At A Glance Author Liz When N/A I have had clinical problems with anxiety since I was nine years old. My anxiety has trapped me in my house, stolen opportunities from me, forced me onto drugs. It has pushed me into antisocial behaviour, self-destructive behaviour, and irresponsible behaviour. At times, the anxiety, this comparatively small part of me, has consumed my entire life. Sometimes it feels like there's nothing in me but fear. Sometimes it seems like I'm two people--myself, and someone who has no identity, who's drifting on a sea of fear.
This sounds like the beginning to a story about how I conquered my fear through body modification, how I let it show me that change is positive and take away my terror of the unknown. It's not. Close, but not. This is a story about how body modification helped me find stability through change.
To use a dramatic phrase, I've been trying to find out who I am my entire life. I've spent a good chunk of time having identity crises, and I've tried on about a million hats in trying to find the one that fit. I've spent a lot of time thinking about myself, who and what I am...which is probably obvious by this point in the story. And I never managed to come up with a definitive answer.
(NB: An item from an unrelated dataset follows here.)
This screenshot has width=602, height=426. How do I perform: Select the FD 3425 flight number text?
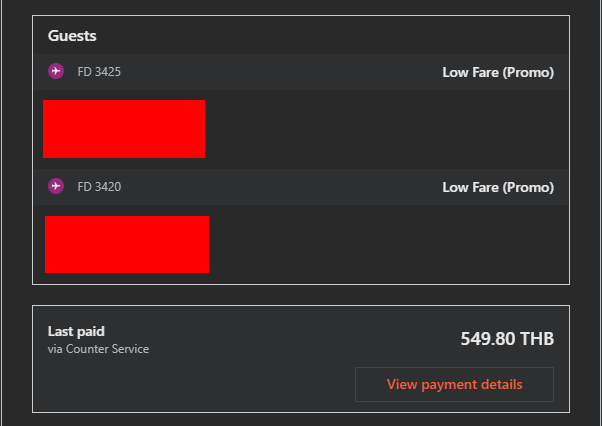tap(99, 72)
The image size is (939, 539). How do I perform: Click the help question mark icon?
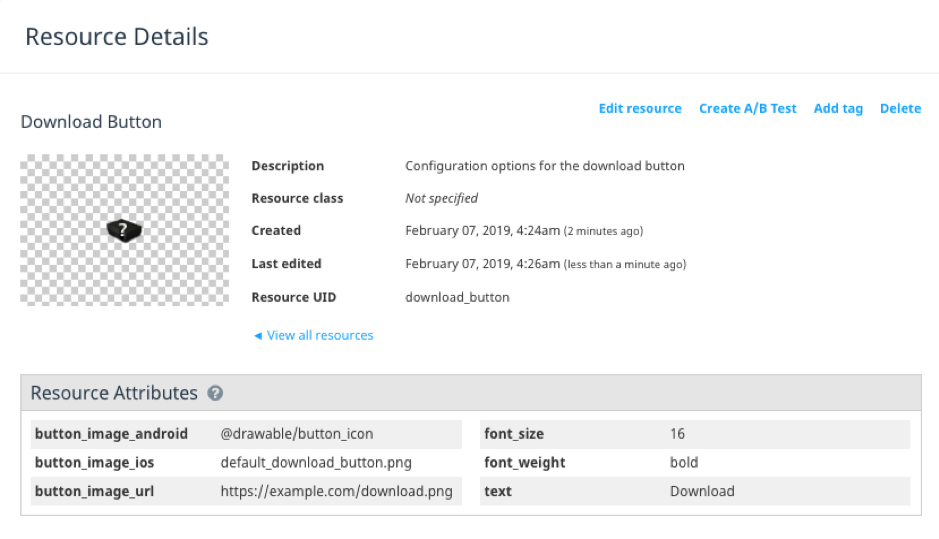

Is there a stable, continuous element to me? Where is it? Do I have an unchanging soul? I don't know...and I can't find out for sure. I won't always look the same, sound the same, know the same people or do the same things. My name can change, my address, my profession, my interests, my opinions. So how, I asked myself in an agony of uncertainty, do I know I'm me?
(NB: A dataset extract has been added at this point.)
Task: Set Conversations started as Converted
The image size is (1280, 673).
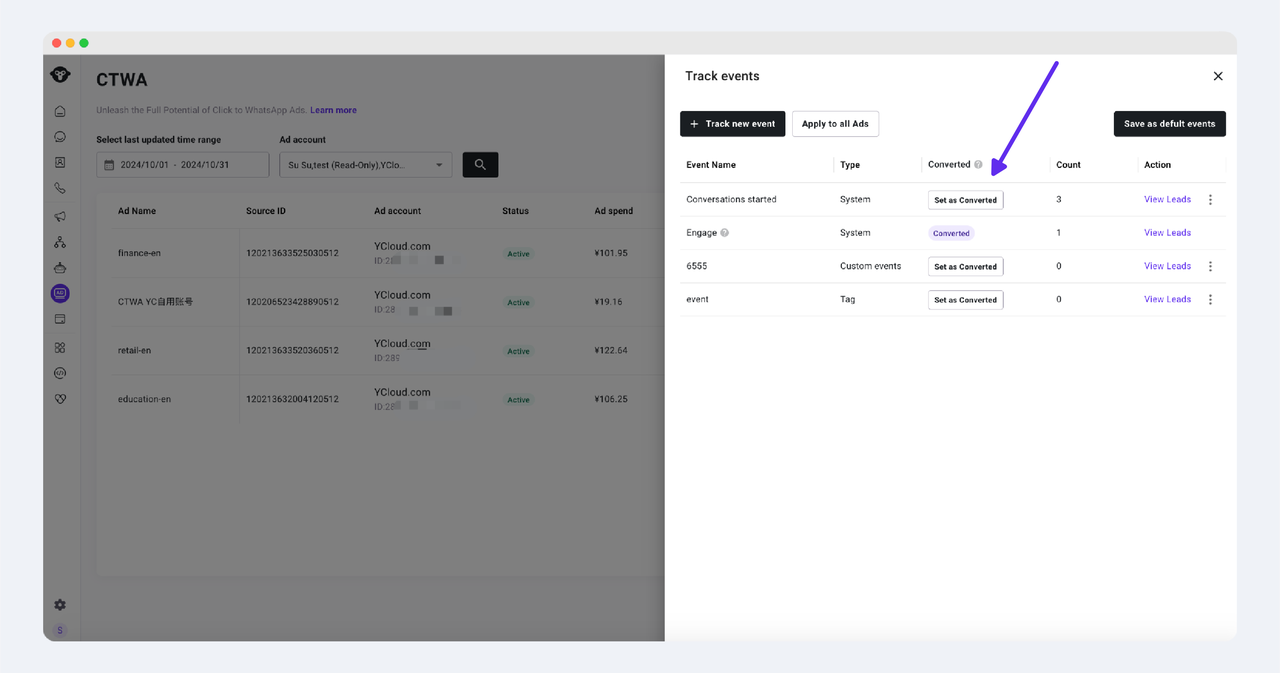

I never found an answer that brought me even a small measure of peace until recently. In the course of my searching, I've acquired a few body modifications, mostly in the context of religious ritual. The youngest of them is almost a year old, so I'm not really aware of them most of the time...they're just part of my body.
Every once in awhile, though, I'll meet someone new who'll be surprised that I have them. I'm a soft-spoken, polite young girl with a conservative haircut and conservative clothes, and people are often a little taken aback to find out that I'm both pierced and tattooed. A little while ago, an acquaintance found out about my tattoo. "You know, that will still be on your body when you're 80," he said, as if the thought would never have occurred to me.
"I know," I replied, as if no one had ever said that to me before.
"So what if you decide you don't want to be tattooed when you're 80?" he pressed.
I was not in the mood to justify my decisions to him, so I snapped, "What if when YOU'RE 80 you decide that you wish you hadn't asked me such a stupid question? Will you be able to erase the fact that you did it? Whether we can see them or not, our decisions stay with us. We are the sum of all the shit we do." (Well, except that I was a little angry, so I'm sure I said it much less articulately.)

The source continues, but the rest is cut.